Marcos Seefelder, Staff Software Engineer, Platforms & Devices, and Pedro Velez, Senior Research Engineer, Google Deepmind

We introduced a new approach for editing images, now live in the Auto frame feature in Google Photos, allowing users to re-imagine photos from a new perspective after they have been taken.

Have you ever looked back at your camera roll and wished you had captured a scene slightly differently? Maybe you wish you had caught a bit more of one side of a face, or positioned the camera slightly lower to get the perfect shot. Perhaps it’s a selfie with a perfect smile, but the wide-angle lens makes you look somewhat unfamiliar. Usually, these are the "almost perfect" shots we settle for, because the moment has passed, and it is not possible to retake the picture.

While cropping and zooming may help, classic image editing tools won’t fix the underlying problem: the image is still showing the scene from a fixed, imperfect perspective. Zooming in doesn't change the parallax, and cropping can't show you what was just outside the frame.
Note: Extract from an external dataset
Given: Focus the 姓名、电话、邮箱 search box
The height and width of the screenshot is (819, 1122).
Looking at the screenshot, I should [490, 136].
Today we are announcing a new approach to fix scene alignment after a photo was taken. Our method, now available as part of the Auto frame feature in Google Photos, uses machine learning (ML) models to understand the scene and its spatial layout and uses generative AI to imagine the photo from that new perspective. In contrast to classical photo editing, our method interprets a photo as a 3D scene — think of a real moment frozen in time — and change the camera position automatically within that space. To this end, our method keeps what was originally visible and intelligently generates previously hidden content, forming an authentic new perspective of the original scene.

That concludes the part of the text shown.